Translated, low Medicaid rates do not support the provision of high quality care for the starting point for Rhode Island families.

What we don’t talk about when we talk about health
How big a disconnect is the failure to talk about low Medicaid reimbursement rates when health care in Rhode Island is talked about? The answer may come at the upcoming Providence Business News 2022 Spring Health Care Summit, scheduled for Wednesday morning, April 6, showcasing the reasons why there is a lack of conversation about low Medicaid rates.

The panelists include: Dr. Timothy Babineau, Lifespan’s president and CEO; Dr. James Fanale, Care New England’s president and CEO: Dr. Matt Collins, chief medical office at Blue Cross and Blue Shield of RI; Dr. Claire Levesque, chief medical office for commercial products at Tufts Health Plan; Dr. Christopher Ottiano, medical director at Neighborhood Health Plan of Rhode Island; Dr. Robert MacArthur, chief medical officer at Commonwealth Care Alliance; and Lindsay Lang, executive director, HealthSource RI. [Tufts Health Plan, Blue Cross and Blue Shield of RI, Neighborhood Health Plan of RI, and Commonwealth Care Alliance are all “partner sponsors” of the event.]

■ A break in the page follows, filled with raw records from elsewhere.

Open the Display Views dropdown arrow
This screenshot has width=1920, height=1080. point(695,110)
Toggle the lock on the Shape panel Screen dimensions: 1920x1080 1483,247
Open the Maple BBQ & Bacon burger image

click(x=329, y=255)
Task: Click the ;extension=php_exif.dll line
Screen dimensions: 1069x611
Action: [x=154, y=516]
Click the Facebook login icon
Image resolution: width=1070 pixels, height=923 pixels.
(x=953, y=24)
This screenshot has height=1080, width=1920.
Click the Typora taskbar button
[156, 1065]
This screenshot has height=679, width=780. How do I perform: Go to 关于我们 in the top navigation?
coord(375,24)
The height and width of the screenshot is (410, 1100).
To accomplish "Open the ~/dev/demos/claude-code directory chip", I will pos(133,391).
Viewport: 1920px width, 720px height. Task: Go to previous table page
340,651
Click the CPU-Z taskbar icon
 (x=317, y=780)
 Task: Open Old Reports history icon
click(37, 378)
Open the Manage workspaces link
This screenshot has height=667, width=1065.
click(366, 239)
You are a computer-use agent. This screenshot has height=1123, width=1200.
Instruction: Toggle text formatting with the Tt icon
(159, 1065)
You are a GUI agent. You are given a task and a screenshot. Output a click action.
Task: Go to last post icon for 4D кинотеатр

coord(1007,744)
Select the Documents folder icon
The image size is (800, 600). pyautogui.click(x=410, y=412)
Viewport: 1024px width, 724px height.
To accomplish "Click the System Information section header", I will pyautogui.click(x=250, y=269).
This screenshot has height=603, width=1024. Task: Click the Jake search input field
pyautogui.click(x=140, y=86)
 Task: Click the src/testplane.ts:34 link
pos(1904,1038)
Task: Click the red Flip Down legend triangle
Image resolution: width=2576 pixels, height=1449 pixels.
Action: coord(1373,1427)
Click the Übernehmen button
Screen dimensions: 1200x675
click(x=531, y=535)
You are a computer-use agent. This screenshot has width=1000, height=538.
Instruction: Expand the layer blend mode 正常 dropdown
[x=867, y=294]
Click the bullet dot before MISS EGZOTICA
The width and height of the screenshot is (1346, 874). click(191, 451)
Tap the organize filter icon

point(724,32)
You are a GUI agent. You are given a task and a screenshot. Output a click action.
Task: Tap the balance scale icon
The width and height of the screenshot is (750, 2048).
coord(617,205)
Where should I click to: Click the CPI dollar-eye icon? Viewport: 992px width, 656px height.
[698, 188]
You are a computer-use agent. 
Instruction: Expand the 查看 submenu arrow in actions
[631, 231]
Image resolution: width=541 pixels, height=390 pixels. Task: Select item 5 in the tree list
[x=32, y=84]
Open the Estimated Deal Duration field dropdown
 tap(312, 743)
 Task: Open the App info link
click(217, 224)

Who will ask the question about Medicaid rates? And, who will answer it? Stay tuned

A revolt is brewing
A letter was sent on March 17 by Richard Leclerc, the acting chair of the Governor’s Council on Behavioral Health, to Gov. Dan McKee, asking that the Governor invest $255 million in the behavioral health system “to make it whole again, as it once was,” charging that the system has been “underfunded” for far too many years. The $255 million figure comes from the R.I Foundation recommendations on how to invest the $1.1 billion in American Rescue Plan Act funding. The current figure of $42 million investment in the Governor’s proposed budget, according to Leclerc’s letter, is inadequate. ‘Much more is needed,” the letter says.